Advancing Health Equity Through Indigenous Health Education: Gaps in Implementation and Accountability in Canada
Srishti Sharma, Kaden Hill, Meelad Saber, Sawayra Owais and Patricia Farrugia*
ABSTRACT
Indigenous peoples in Canada experience persistent health inequities driven by colonial legacies and systemic barriers. The Truth and Reconciliation Commission’s Call to Action #24 calls on medical schools to integrate Indigenous health, cultural safety, and anti-racism into curricula. We conducted a scoping review to examine how Canadian undergraduate medical education has responded since 2015. MEDLINE, Scopus, and Informit were searched from inception to March 2026. Data were extracted and analyzed using qualitative thematic synthesis, guided by cultural safety and decolonizing frameworks.
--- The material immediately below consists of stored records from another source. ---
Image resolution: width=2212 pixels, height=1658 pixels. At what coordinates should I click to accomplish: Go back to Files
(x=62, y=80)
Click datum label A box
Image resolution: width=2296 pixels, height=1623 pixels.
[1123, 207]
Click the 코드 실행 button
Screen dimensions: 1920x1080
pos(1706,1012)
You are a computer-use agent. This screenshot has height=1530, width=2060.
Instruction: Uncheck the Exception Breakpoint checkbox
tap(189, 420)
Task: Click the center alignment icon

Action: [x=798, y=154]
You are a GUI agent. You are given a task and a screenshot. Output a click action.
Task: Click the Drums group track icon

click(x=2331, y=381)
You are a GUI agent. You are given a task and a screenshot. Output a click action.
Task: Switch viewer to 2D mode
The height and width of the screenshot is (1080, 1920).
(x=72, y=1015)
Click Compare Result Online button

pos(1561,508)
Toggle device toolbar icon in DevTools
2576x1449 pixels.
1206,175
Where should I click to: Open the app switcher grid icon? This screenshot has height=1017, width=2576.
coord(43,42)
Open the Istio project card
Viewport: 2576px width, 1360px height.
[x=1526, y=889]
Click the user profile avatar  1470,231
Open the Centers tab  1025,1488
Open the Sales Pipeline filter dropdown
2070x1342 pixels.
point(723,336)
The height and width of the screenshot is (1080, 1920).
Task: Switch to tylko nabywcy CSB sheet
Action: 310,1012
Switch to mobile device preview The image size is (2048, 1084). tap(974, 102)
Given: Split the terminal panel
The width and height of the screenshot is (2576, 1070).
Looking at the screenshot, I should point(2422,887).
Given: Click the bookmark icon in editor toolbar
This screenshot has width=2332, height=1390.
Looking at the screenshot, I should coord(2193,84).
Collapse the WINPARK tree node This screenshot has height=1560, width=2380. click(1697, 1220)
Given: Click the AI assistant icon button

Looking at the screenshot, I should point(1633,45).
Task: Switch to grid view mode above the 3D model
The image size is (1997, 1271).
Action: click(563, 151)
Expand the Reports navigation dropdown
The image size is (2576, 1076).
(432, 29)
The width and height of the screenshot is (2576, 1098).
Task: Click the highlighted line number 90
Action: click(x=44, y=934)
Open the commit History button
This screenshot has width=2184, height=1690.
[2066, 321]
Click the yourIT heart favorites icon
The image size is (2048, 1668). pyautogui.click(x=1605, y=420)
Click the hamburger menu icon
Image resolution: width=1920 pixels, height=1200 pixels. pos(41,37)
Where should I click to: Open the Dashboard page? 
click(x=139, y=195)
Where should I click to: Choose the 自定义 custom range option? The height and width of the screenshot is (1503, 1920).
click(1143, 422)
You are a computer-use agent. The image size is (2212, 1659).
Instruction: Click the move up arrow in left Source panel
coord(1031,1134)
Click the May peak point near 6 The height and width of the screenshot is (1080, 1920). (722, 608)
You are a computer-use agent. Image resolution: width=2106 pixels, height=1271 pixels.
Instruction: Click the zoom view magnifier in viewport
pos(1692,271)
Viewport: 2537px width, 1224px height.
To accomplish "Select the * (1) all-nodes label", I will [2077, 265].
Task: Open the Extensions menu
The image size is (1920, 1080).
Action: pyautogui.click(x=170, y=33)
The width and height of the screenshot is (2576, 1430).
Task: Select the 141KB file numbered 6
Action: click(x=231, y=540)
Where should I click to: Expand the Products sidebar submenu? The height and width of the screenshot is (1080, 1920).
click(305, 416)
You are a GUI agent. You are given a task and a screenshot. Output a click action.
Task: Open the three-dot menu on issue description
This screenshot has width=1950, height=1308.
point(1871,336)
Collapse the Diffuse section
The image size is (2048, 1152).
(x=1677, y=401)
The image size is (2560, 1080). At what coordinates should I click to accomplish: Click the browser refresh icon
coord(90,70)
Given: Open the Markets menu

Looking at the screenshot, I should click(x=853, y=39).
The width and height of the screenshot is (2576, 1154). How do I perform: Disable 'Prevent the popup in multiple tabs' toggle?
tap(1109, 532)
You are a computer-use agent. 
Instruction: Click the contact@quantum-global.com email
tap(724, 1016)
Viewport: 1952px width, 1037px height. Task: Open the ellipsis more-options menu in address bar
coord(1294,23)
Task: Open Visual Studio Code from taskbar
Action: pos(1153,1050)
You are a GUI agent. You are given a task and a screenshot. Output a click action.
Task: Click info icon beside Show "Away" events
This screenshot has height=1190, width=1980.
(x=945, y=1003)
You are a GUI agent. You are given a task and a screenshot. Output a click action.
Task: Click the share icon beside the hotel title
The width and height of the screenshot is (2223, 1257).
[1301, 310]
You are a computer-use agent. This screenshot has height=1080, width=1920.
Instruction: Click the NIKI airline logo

Nine peer-reviewed studies met inclusion criteria, with gray literature used for contextualization. Three key themes emerged: (1) structural integration supported by institutional commitment and longitudinal curriculum design; (2) a shift from cultural competence toward cultural safety, emphasizing reflexivity, power awareness, and anti-racism; and (3) community-engaged experiential learning grounded in relational and decolonizing approaches. Canadian undergraduate medical education has made progress in integrating Indigenous health, but efforts remain uneven. The primary challenge is not the absence of Indigenous health content, but gaps between implementation and institutional accountability. These findings have implications beyond medical education, as gaps in training may contribute to persistent inequities in healthcare delivery and outcomes for Indigenous populations, with relevance to other settler-colonial and global health contexts.